Fungi play essential roles in global ecology and economy, but their thermal biology is widely unknown. Mushrooms were previously noticed to be colder than surrounding air via evaporative cooling or evapotranspiration. Here we applied infrared imaging to reveal that not just mushrooms, but also molds and yeasts maintain colder temperatures than their surroundings via evapotranspiration. On average, fungal specimens are ~2.5 {degrees}C colder than the surrounding temperature. The relatively cold temperature of mushrooms can be observed throughout the whole fruiting process and at the level of mycelium.
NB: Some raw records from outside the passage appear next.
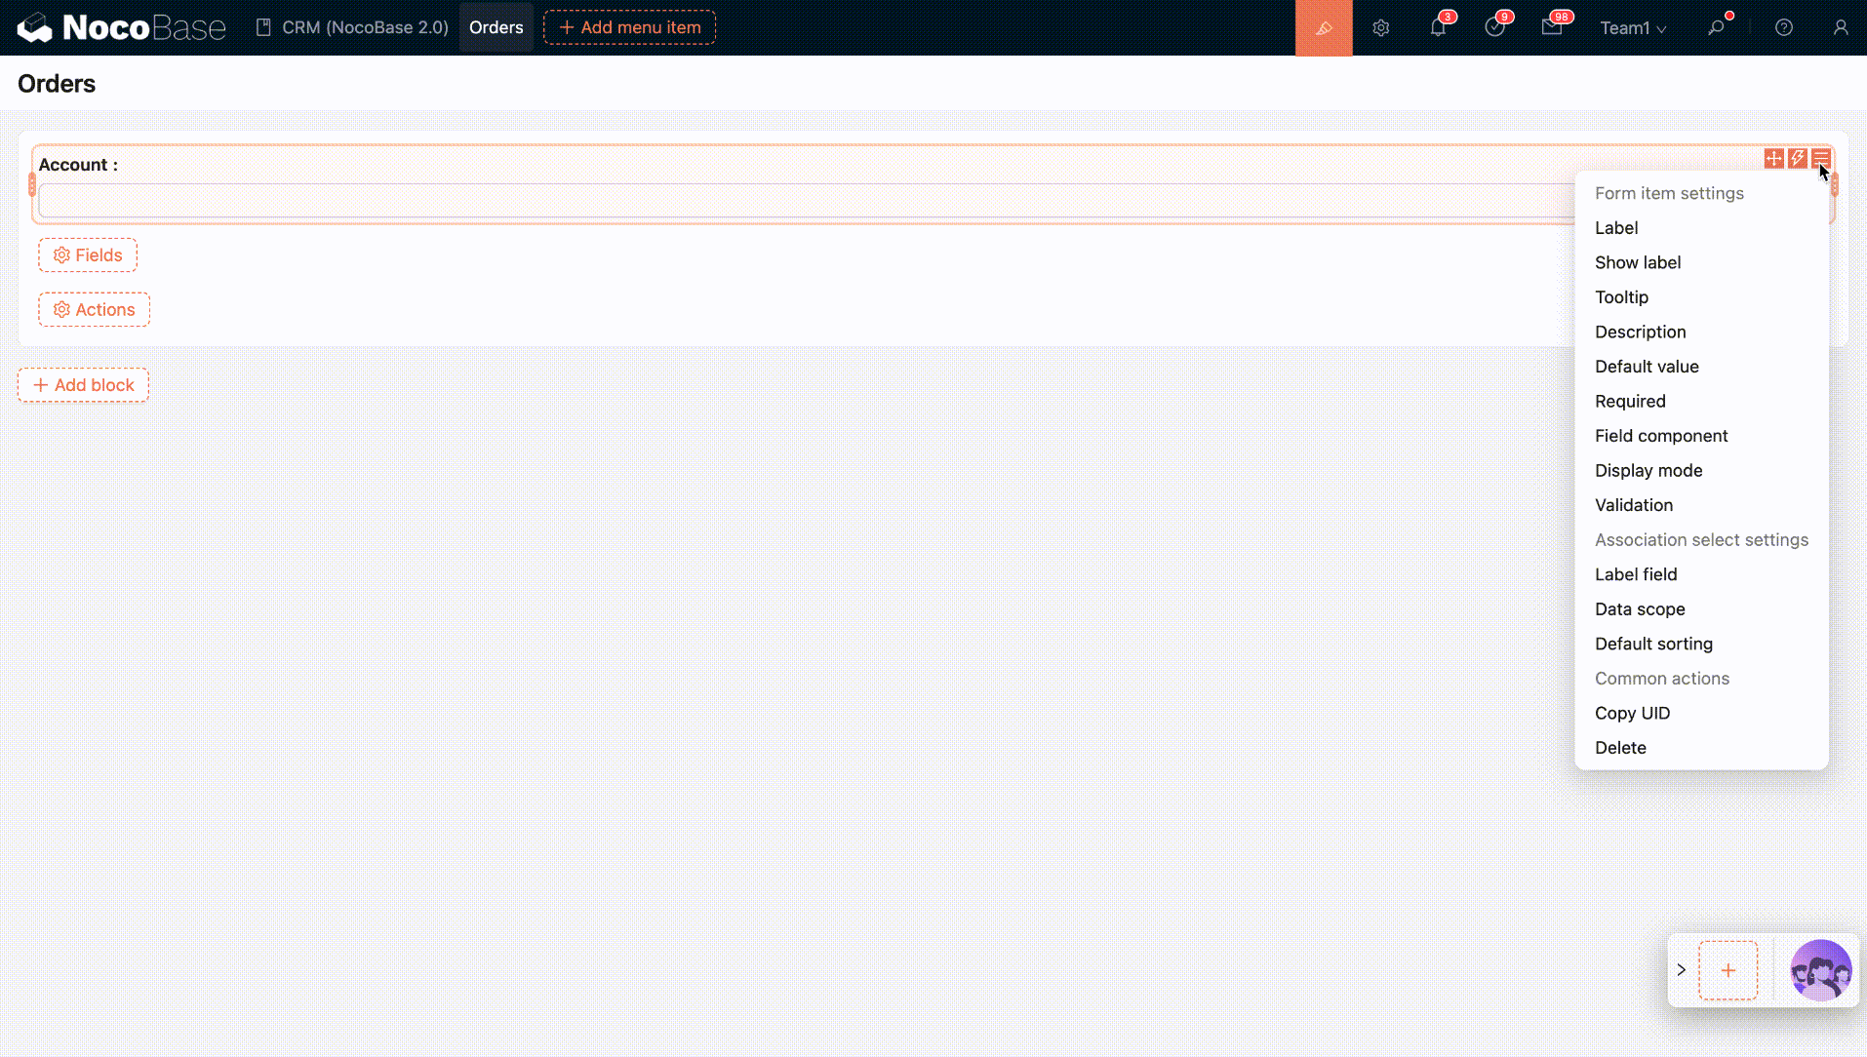The width and height of the screenshot is (1867, 1057).
Task: Toggle the Required option in menu
Action: tap(1630, 401)
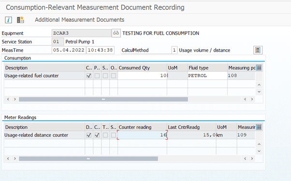Image resolution: width=291 pixels, height=181 pixels.
Task: Click Additional Measurement Documents button
Action: pos(79,20)
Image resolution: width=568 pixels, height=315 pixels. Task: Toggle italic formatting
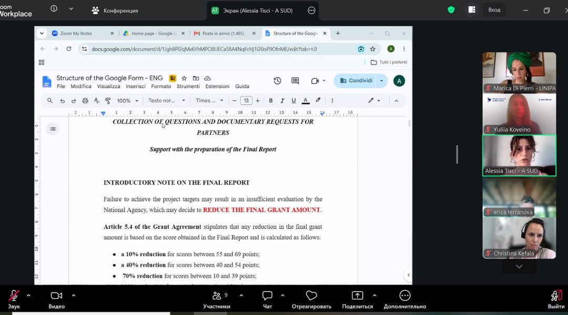coord(282,101)
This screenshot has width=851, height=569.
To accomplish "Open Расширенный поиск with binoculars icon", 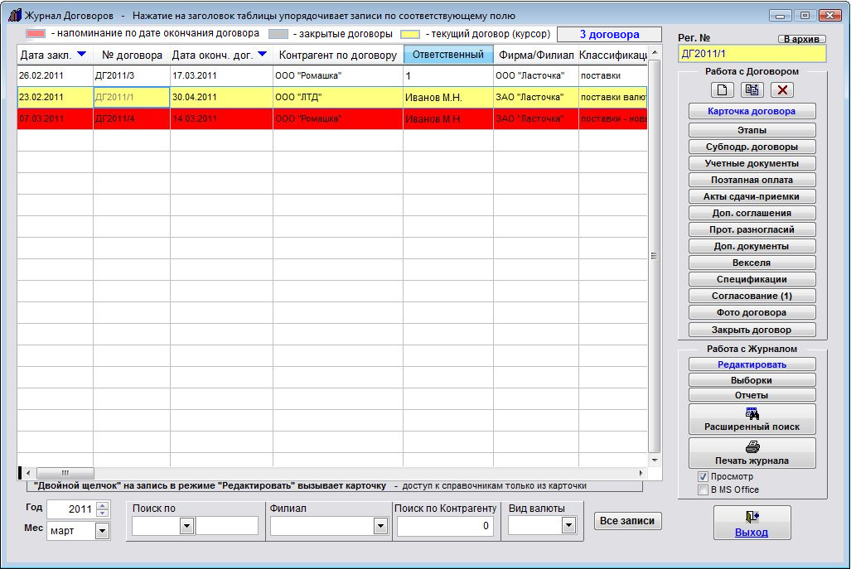I will pyautogui.click(x=752, y=419).
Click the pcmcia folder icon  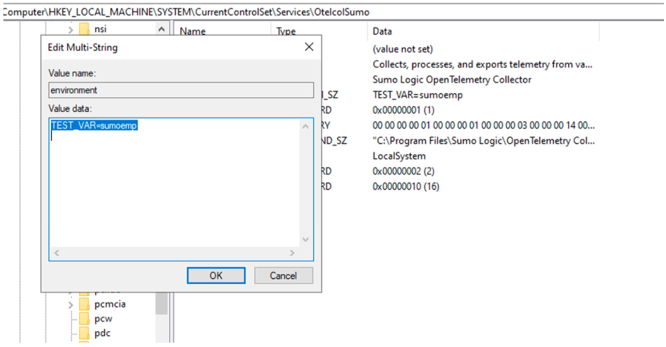(84, 304)
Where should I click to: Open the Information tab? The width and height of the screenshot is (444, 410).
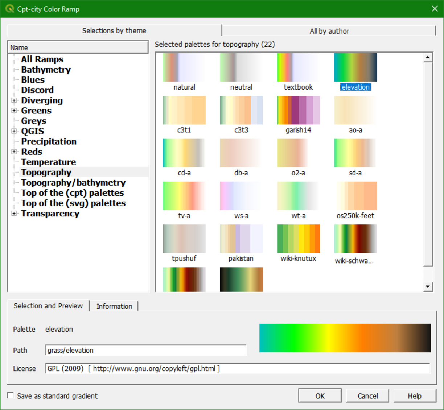[114, 306]
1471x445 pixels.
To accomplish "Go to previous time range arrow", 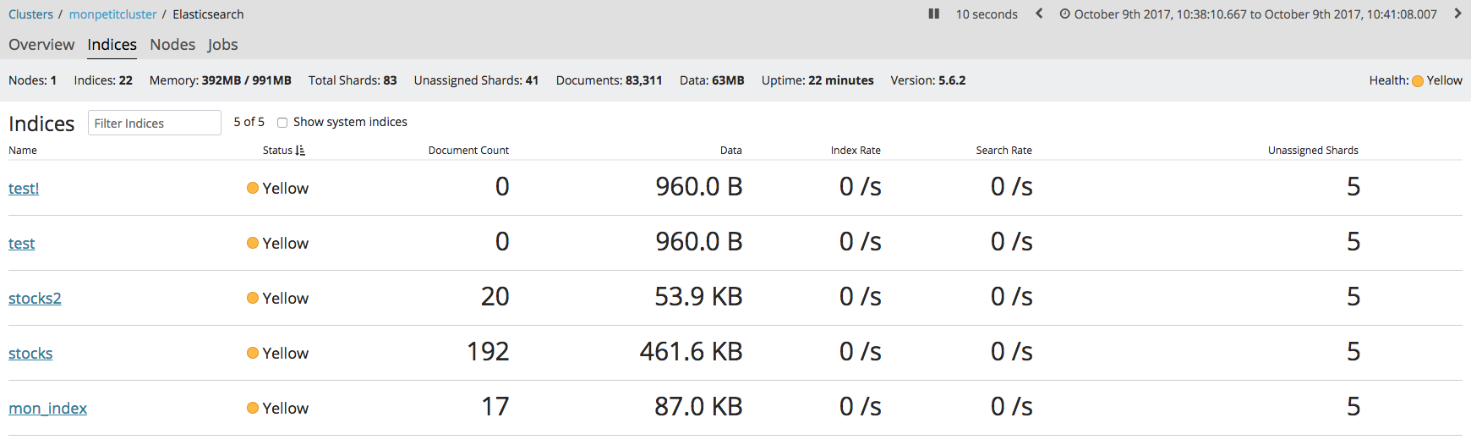I will point(1039,14).
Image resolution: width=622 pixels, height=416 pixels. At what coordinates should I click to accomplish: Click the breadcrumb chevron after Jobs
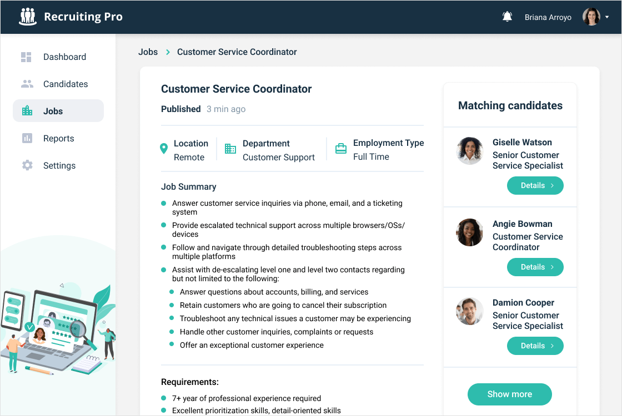[x=168, y=52]
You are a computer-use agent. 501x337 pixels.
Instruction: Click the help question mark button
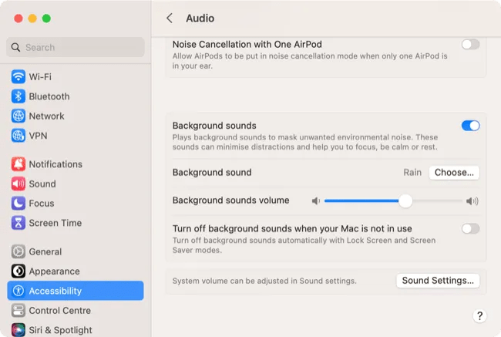(479, 316)
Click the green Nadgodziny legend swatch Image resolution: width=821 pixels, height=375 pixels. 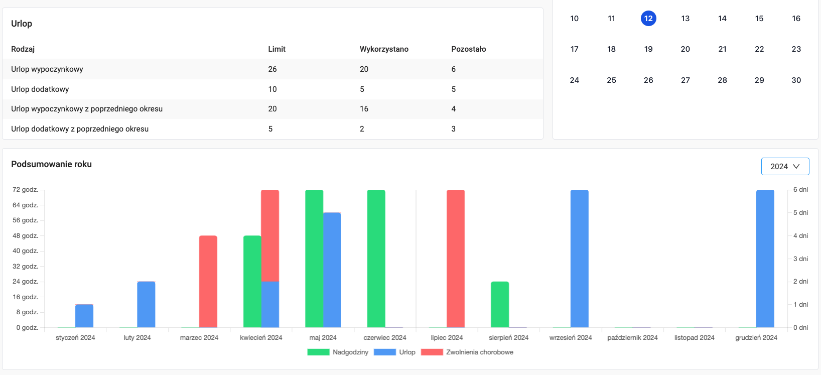(x=318, y=352)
The mushrooms hymenium appeared the coldest and different areas of the Pleurotus ostreatus mushroom appear to dissipate heat differently. Evapotranspiration in yeast and mold biofilms can be measured from the accumulation of condensed water droplets above biofilms; which is significantly higher than the surrounding agar. We also present a mushroom-based air-cooling system (MycoCooler) capable of passively reducing the temperature of a closed compartment by approximately 10 {degrees}C in 25 minutes. These findings suggest that the fungal kingdom is characteristically cold. Since fungi make up ~2% of Earth biomass, their evapotranspiration may contribute to planetary temperatures in local environments. This study present new research avenues in fungal biology, biomedicine, microclimate, and sustainable energy.